A checklist dataset is a catch-all term describing any dataset that contains primarily a list of taxonomic names. The lines between a checklist dataset and an occurrence dataset can be blurry.

GBIF classifies at least 6 types of datasets as checklists.

National (or regional) lists of species example
Taxonomic list of species example
Species description example
Checklists made up of other checklists GBIF backbone taxonomy & Catalogue of Life
Checklists with occurrences example
Checklists made from occurrences example

The top two are probably what most people imagine when they think of a checklist dataset. GBIF has published a guide on best practices for making checklist datasets.

The GBIF Backbone Taxonomy is a checklist dataset of names GBIF uses in order to classify all the species used in the different datasets. The backbone taxonomy dataset is in fact a large group of other selected checklist datasets, including large parts of the Catalogue of Life.

The GBIF backbone taxonomy is a list of >2 million names used to match and group the records on GBIF.

Not every name in the GBIF backbone has occurrences and names with occurrences are not distributed equally. One way to tell if the GBIF network is collecting occurrences for at least the named taxonomic groups is by comparing the species names in the backbone versus the species names with occurrences.

How much of the GBIF backbone is covered by occurrences?

Here I plot the percentage of the GBIF backbone with at least 1 occurrence for popular groups.

_{common name dictionary: [csv](/post/2019-04-23-gbif-checklist-datasets-and-data-gaps_files/commonNameDictionary.csv)}

We see that the GBIF network has successfully collected occurrences for 94% of birds but only 51% of named insects.

Beetles, moths, butterflies, ants, and flies make up the majoriy of the missing insects. Each group having around only 50% of their named species with occurrences, with dragonflies (78%) not contributing greatly to the missing insects.

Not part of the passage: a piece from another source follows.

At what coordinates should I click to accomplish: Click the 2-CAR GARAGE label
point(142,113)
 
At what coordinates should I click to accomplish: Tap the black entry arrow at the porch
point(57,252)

Flowering plants (Magnoliopsida) are a large and well-studied group of plants. The herbariums contributing to GBIF are no doubt responsible for the 86% coverage seen in this group.

Other small groups with fairly large animals (mammals, reptiles, amphibians) are all well covered.

Bacteria have 89% coverage but this must be due to the lack of named records within GBIF.

Using checklists to look for regional data gaps

To explore whether checklists datasets are useful for identifying regional data gaps, I have decided to look at checklists from two regions West Europe and West Africa. These regions represent areas where data coverage and checklist supply are different.

West Europe† checklisted species

The percentage of checklisted species with at least 1 occurrence for popular groups.

_{† Austria, Belgium, Denmark, Finland, France, Germany, Iceland, Ireland, Lithuania, Netherlands, Norway, Sweden, Switzerland}

West Africa† checklisted species

_{† Benin, Ghana, Liberia, Mali, Mauritania, Niger, Nigeria, Senegal, Togo}

Fewer checklisted species in West Africa

	West Europe	West Africa
Insects	53,000	800
Fungi	29,000	50
Flies	16,500	190
Spiders	1,600	5
Mammals	210	240
Birds	780	600
Dragonflies	108	160
Amphibians	95	60

Here we see that while the percentages seem quite good, the number of checklisted species in West Africa are in some cases orders of magnitude less than what is in West Europe. Although some West African groups (Mammals, Birds, Dragonflies) do have more checklisted species than West Europe.

Checklist supply is much lower in West Africa

West Europe has many more large national publishers than West Africa.

Most checklist species in West Africa are small checklists published by Plazi and Biodiversity Data Journal. Benin LFS publisher seems to be the only semi-large national publisher in West Africa. Most likely the number of species with occurrences is greater than the number of species in checklists in West Africa.